Sae's Bible
騒ぐな危険。
青々とした若葉が鼻をかすめる。
重い瞼を開けると大きな木の隙間から暖かい陽の光がまばゆく輝く。
「…う…まぶしっ…」
目をこすりながらサエは上体をゆっくりと起こす。
「……。ここどこやねんっ!」
どうやら皆まだ寝ているようで、辺りはシンと静寂に包まれている。
キョロキョロと見渡す限り、目に映るもの全て緑。ただ一つ隣に大きな黄色のテントがあるのを除けば。
「う〜ん…まだなんか頭ズキズキするなぁ〜。そういや杖どこいったんやろ。」
まだ頭痛のする後頭部をおさえながらサエは立ち上がる。
ふと木の上を見上げるとアキルノアがもたれかかって熟睡していた。
「よくあんなトコで寝れんなぁ〜、首痛くなれへんのかな。
あ、杖発見っ!」
テントの脇に置かれていた杖を手にとり、軽く素振ってみる。
「ん〜…なんか…魔力おかしくなったかな?波長が合わへん。よし、一回軽い補助魔法使って確認してみよっと。」
失敗した時の為、一応杖はテントのある方とは逆の小さな若木に向ける。
少し深呼吸をして、全神経を杖と魔法に集中させる。
そしてゆっくりと間違わないように詠唱を開始する。
悠久へと続く新たなる樹よ
我が呼び声に応えよ
その身に宿す昏緑の力を促し
豊かな実りを我に授け給え
ハーベストグロウリィ!!
そう詠唱するとサエは杖を若木に向けた。
パァアアアアッと美しいエメラルドグリーンの光が若木を取り巻く。
すると若木はみるみるうちに成長し、沢山の果実を実らせた大樹と成った。
「ほはーっ!!!!なんか…なんかすごい木になった!!果物いっぱい!やほー!!」
「…なんですか、騒々しい。」
サエがぴょんぴょん跳びはねながら喜んでいると、騒がしかったのかナーナリアが起きてきた。
「あ!ナーナリアおはよ!!」
「エトワールさん?目覚められたんですね、身体は大丈夫ですか?」
「うん!なんか頭痛いけどな、魔力レベルアップしたっぽくてっ!!めっちゃうれしいねん!この木ぃ私がおっきくしてんで!!すごいやろ!!」
「へー良かったですね。わぁーすごいすごい。」
明らかに棒読みでどうでもよさそうにナーナリアが言う。
「ちょっ!ナーナリア興味なさすぎやろっ!!」
「朝から五月蝿いわね、喉から声帯を取り出してあげましょうか?」
サエの大声でジュリーが物凄い不機嫌で起きてしまった。
「ごめんなさい。そしておはよー。」
「おはようございます、ジュリー。」
「ナーナリア、おはよう。あらサエ、もう体調は良くなったの?」
「あ、うん!!ちょっと頭痛いけど全然平気!むしろ魔力強くなったっぽい!!」
「そう、なら良いけれど…あの時の事は覚えているの?」
「んー…私も何がなんだか…あんま記憶に無いねん。」
サエがそう言うと、ジュリーは怪訝そうな顔をして「…そう。」と言った。
そしてアキルノアが爆睡している木の一点を杖でゴスッと突くと…
バキィイイイッ!!!!
げうっ!!!
アキルノアの寝ていた枝のみが豪快な音を立てて折れ、その枝が木の下で寝ているアヤタルシェにヒットした。

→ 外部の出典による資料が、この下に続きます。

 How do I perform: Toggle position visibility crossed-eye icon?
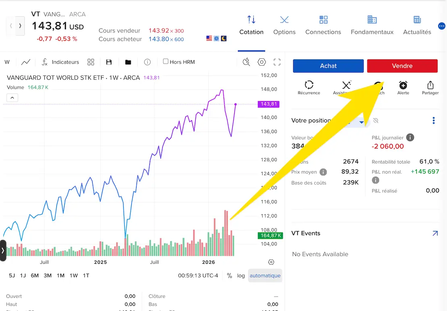(376, 121)
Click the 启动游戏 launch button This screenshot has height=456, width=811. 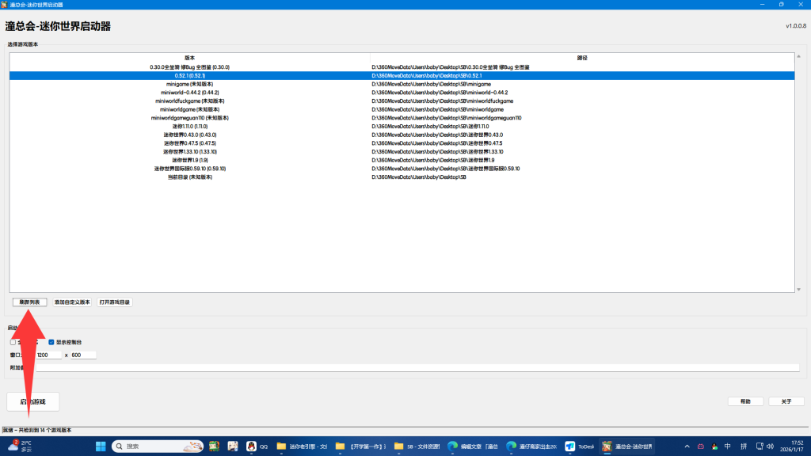click(33, 401)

「……姫さまぁあああああっ!!!!!危ないでしょおがぁあああああっ!!!!」
「痛いんですけどぉおおおおおおっ!!!!!なんだこの枝ぁああああああっ!!!!」
「うふふ、脳天ぶちやぶれれば良かったのにね。それはもう喋れなくなる位に。」
落ちた枝を拾い上げ、ジュリーがアキルノアとアヤタルシェに黒い笑みを浮かべる。
「「申し訳ありませんでしたぁあああっ!!!!!」」
おバカな二人は朝から土下座をするはめになった。